SUPPLIED DATA ::
=====

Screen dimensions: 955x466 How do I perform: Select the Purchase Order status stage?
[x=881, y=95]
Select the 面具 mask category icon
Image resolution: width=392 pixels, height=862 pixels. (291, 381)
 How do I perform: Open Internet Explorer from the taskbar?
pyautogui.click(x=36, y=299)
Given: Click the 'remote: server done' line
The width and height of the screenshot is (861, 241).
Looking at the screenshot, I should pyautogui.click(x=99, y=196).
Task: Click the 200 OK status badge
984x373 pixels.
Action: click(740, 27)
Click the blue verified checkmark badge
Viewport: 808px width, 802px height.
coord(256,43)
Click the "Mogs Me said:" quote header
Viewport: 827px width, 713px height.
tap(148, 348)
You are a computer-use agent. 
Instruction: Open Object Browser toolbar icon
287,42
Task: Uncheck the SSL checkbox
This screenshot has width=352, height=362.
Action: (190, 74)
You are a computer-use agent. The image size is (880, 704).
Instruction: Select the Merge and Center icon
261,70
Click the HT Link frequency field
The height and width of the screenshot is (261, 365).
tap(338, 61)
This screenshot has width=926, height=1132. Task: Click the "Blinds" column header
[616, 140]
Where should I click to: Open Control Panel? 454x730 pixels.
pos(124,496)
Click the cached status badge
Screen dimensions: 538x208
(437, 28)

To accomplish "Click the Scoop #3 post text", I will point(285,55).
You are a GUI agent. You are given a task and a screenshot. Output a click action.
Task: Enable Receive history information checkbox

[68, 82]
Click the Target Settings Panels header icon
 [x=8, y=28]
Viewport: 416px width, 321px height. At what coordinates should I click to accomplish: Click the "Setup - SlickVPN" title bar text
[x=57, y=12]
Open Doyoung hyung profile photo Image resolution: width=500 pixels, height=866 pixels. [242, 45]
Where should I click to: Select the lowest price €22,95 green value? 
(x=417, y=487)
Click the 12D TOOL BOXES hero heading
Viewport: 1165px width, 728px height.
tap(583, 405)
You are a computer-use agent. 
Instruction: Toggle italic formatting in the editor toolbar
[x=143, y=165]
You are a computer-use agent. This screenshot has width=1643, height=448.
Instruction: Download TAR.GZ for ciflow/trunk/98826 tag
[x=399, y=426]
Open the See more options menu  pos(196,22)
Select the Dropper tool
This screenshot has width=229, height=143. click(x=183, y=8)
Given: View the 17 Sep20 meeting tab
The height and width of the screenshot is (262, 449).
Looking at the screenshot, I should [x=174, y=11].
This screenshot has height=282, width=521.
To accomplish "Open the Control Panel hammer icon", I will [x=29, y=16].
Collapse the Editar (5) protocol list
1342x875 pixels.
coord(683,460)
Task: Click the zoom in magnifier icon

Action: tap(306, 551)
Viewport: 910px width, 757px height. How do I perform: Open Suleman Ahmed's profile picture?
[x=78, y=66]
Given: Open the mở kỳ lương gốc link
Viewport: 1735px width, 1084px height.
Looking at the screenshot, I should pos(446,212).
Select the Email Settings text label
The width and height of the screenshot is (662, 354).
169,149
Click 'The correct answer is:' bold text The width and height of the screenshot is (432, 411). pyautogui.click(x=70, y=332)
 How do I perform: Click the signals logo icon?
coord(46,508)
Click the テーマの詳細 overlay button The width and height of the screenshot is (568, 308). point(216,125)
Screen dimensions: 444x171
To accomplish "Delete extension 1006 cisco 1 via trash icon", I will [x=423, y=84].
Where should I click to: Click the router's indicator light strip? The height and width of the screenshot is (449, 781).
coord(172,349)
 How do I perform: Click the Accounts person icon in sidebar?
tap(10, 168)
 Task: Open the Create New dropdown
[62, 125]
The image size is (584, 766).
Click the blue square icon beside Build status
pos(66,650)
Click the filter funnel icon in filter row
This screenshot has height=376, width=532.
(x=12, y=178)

=====

Filter the entries above down to the lines that contain the word "agent".

OUTPUT OF THE EXERCISE ::
You are a computer-use agent. 
You are a computer-use agent. The image size is (880, 704).
You are a GUI agent. You are given a task and a screenshot. Output a click action.
You are a computer-use agent. 
You are a computer-use agent. This screenshot has width=1643, height=448.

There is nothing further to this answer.